We have over 160 pdf files in this subfolder: http://www.ejmh.eu/mellekletek
The files are the digital versions of articles. When I search for content in those pdf files, Google does not show results. It does show results from older pages, dating back 1-2 years but it is certainly not showing anything from pdf files that I have just put up 3 weeks ago.
My questions:
If I place a Google Search on a site, does it not automatically display results from ALL the content in the root domain?
Is there any correlation between how the Site Search is indexing the files and how Google is indexing the urls in general?
Should I just wait and see whether site search performance improves or should I switch to another Search software like Zoom Search?
It is vital to have a proper, high-quality search functioning on that site in the very near future.
What are your experiences? Any tips are greatly appreciated.
-
Hi, everyone: problem solved.
Here is what I did: I created a seperate sitemap-xml and linked to all the new pdfs.
I updated the general sitemap.xml and linked to the new sitemap as well.

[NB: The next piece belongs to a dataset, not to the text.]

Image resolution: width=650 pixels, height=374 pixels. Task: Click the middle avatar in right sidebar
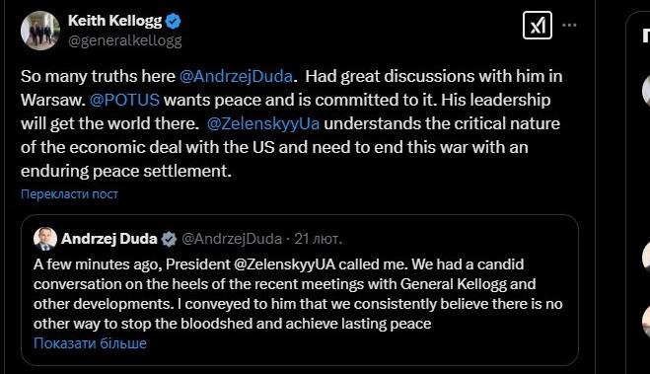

I (re)submitted both sitempas via the Webmaster Tools.
Within a few hours, most of pdfs got indexed and the overall quality of search has improved dramatically. Thanks for all your help.
-
It may be a good idea to include all the pdf files on the sitemap, even if it is a troublesome process.
Otherwise it just takes too long for Google to index them.
What still surprises me is that even for a site search, you need to win the 'indexing battle'. I thought that Google indexes everythig within the map for the 'sake of the site search' and displays the results when a visitor is searching within the site. Less fancy softwares are actually doing the job. I thought a Google Site Search provides something even better.
-
Last crawl - thanks, great info.
yes, all new pdfs are linked from the html files.
This the summary page of one article: http://www.ejmh.eu/5archives_ppr_jaggle_061.html
In the middle of the page, you see 'download full text' - this is from where the individual papers (pdf) are linked.
-
Do you have the new PDFs Linked from pages like the old ones?
Try to create a page listing all the new PDFs, and basically Google might take time to recrawl your site and add these new PDFs ( by the way the last copy saved in Google Cache is from Feb 11)
-
You are great, thanks for your time. Yeah, I did check things out with this google command: there are pdf's listed but these are all old pdfs I have put up a long time ago. None of the pdfs I have put up recently are among those indexed.
Do you think that only those urls come up through a customized site search that are indexed by Google? Does Google not crawl the site and make a list of urls for the sake of the search purely? (Zoom search does it, for example) In theory, there could be two different type of 'crawls': one for the site search and one for the larger world, searching in the browser.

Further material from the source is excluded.